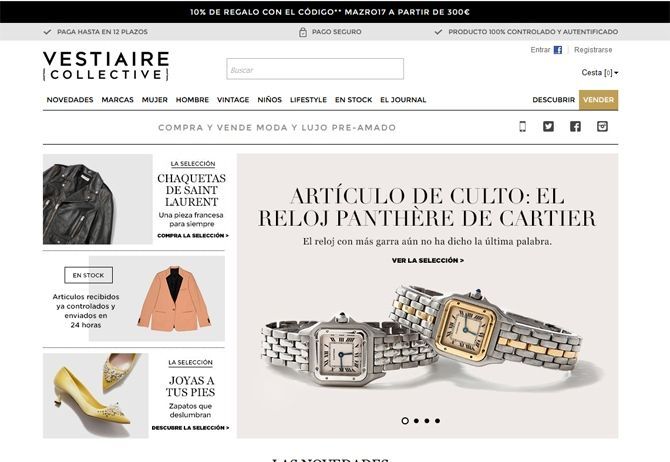670x462 pixels.
Task: Select the second carousel slide dot
Action: 416,421
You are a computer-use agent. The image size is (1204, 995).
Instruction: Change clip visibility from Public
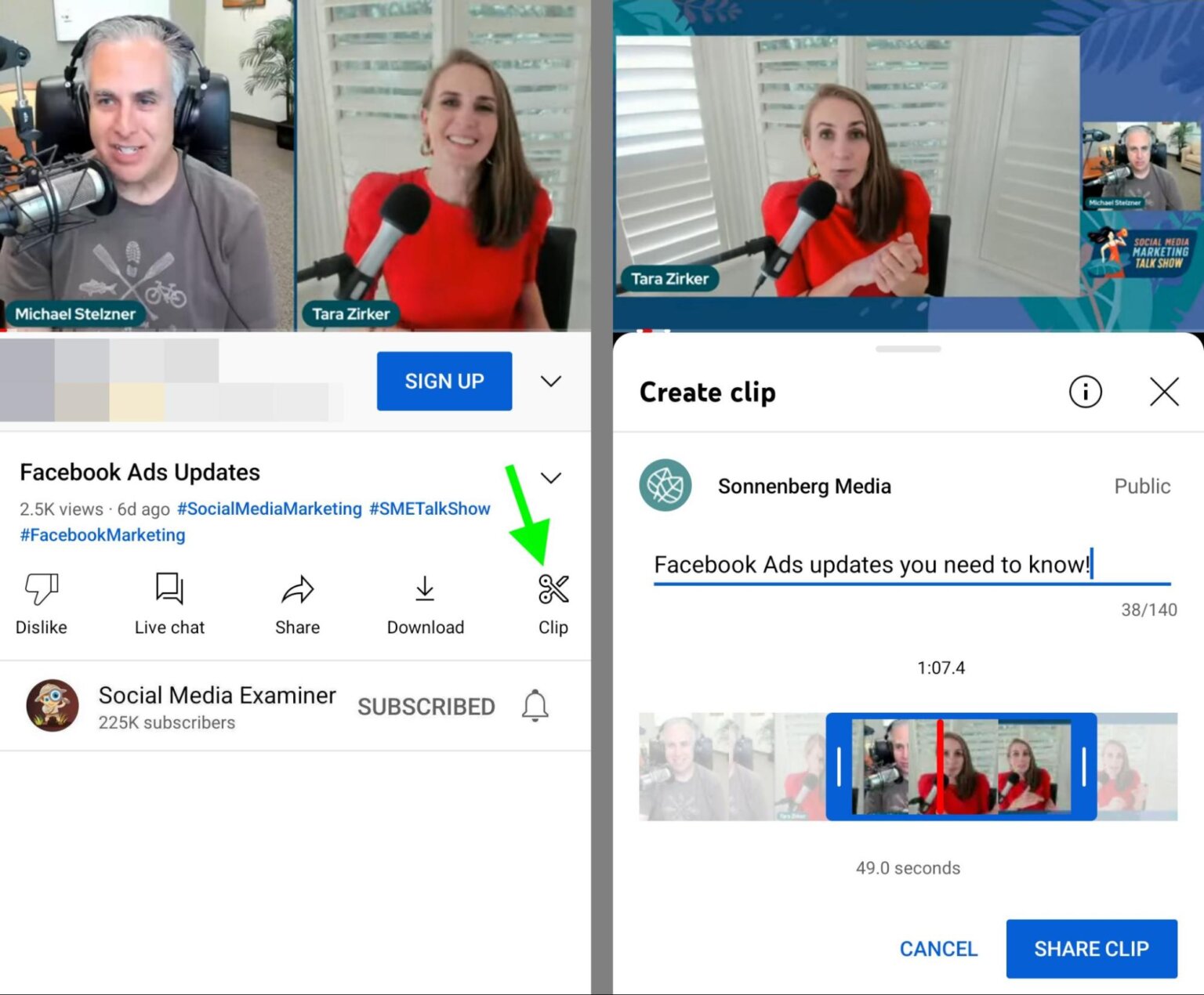click(1142, 486)
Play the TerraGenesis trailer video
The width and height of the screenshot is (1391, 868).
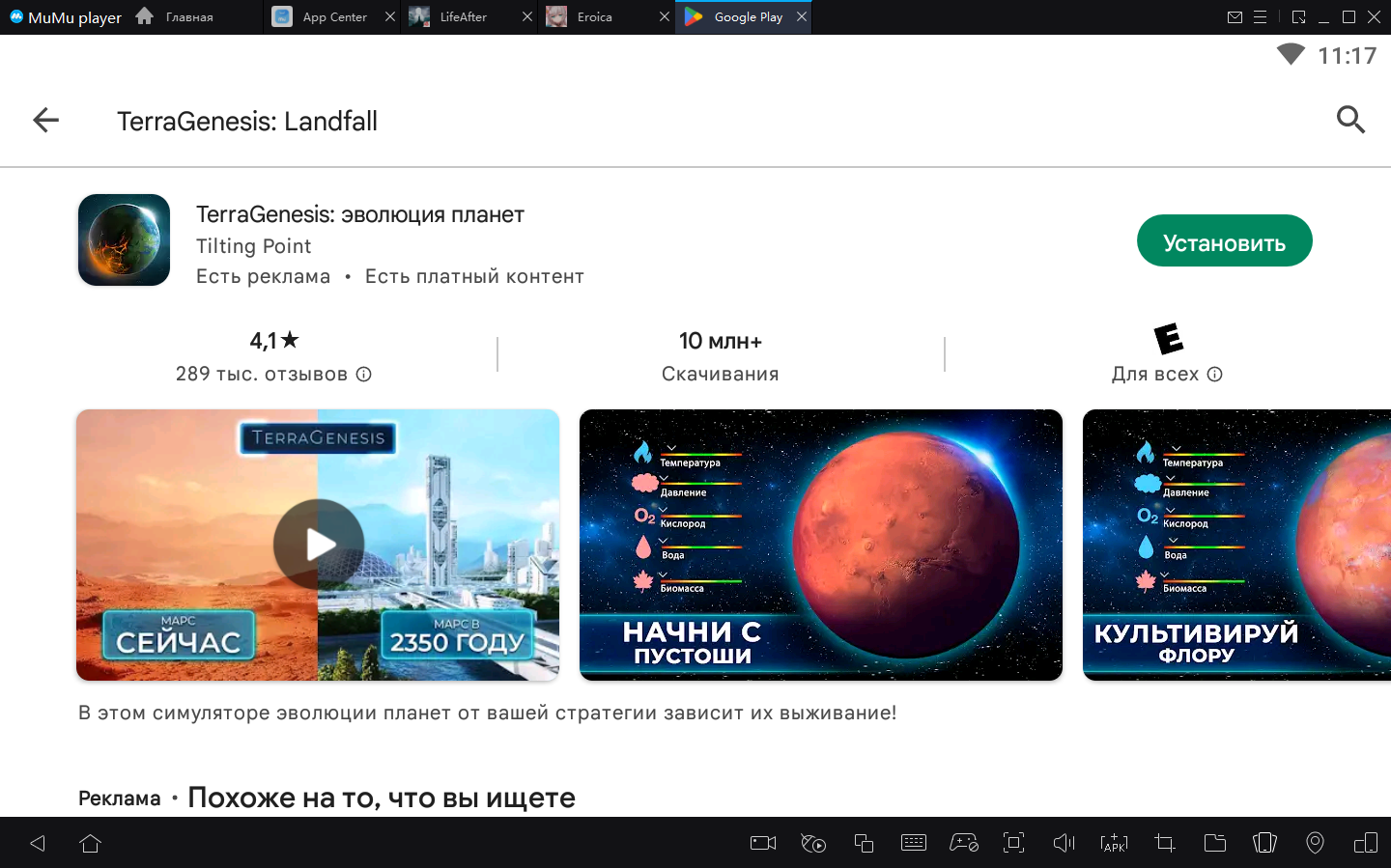click(x=318, y=545)
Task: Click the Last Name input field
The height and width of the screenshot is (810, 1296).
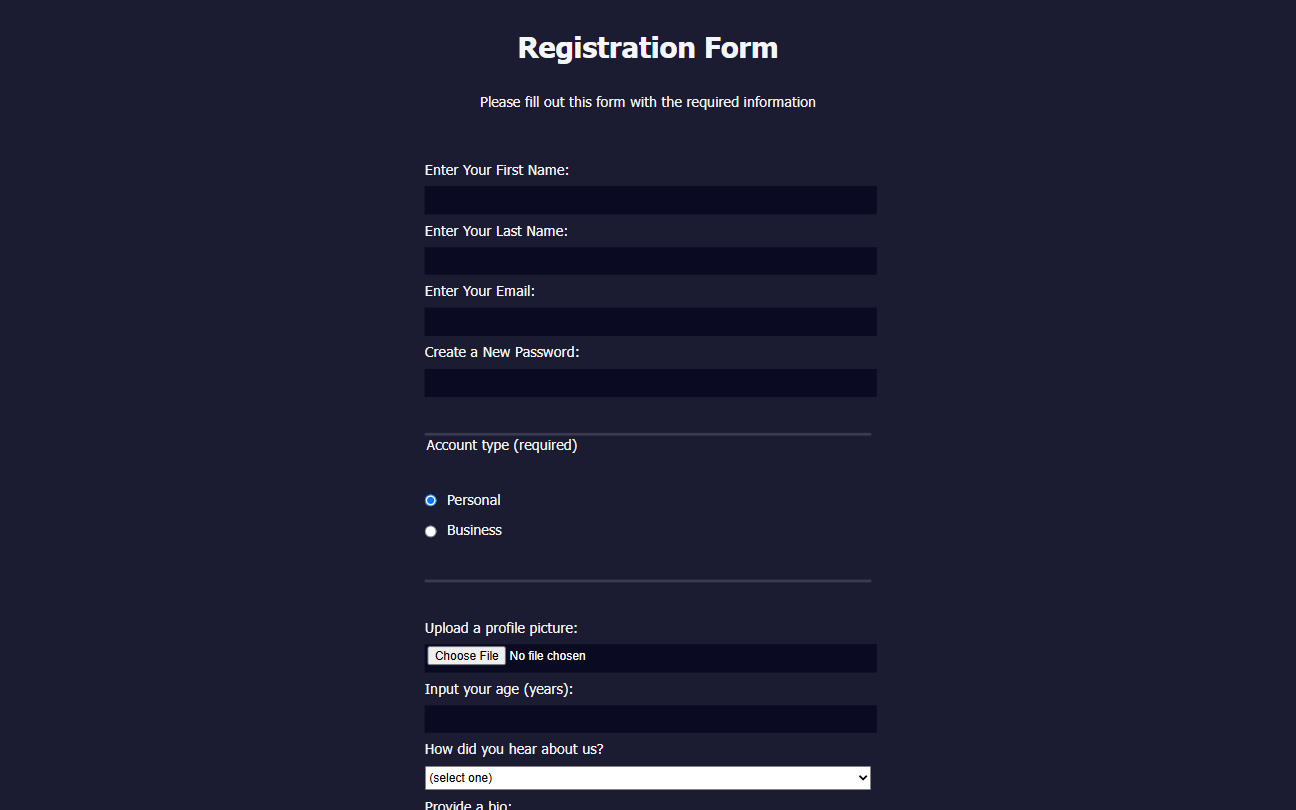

_What to produce:_
Produce an exact copy of the lines from the line containing "You are a computer-use" through the last line of the records, with no pictures and no other text.

_Reply:_
You are a computer-use agent. The image size is (1204, 995).
Instruction: Change clip visibility from Public
click(1142, 486)
Play the TerraGenesis trailer video
The width and height of the screenshot is (1391, 868).
click(x=318, y=545)
Task: Click the Last Name input field
The height and width of the screenshot is (810, 1296).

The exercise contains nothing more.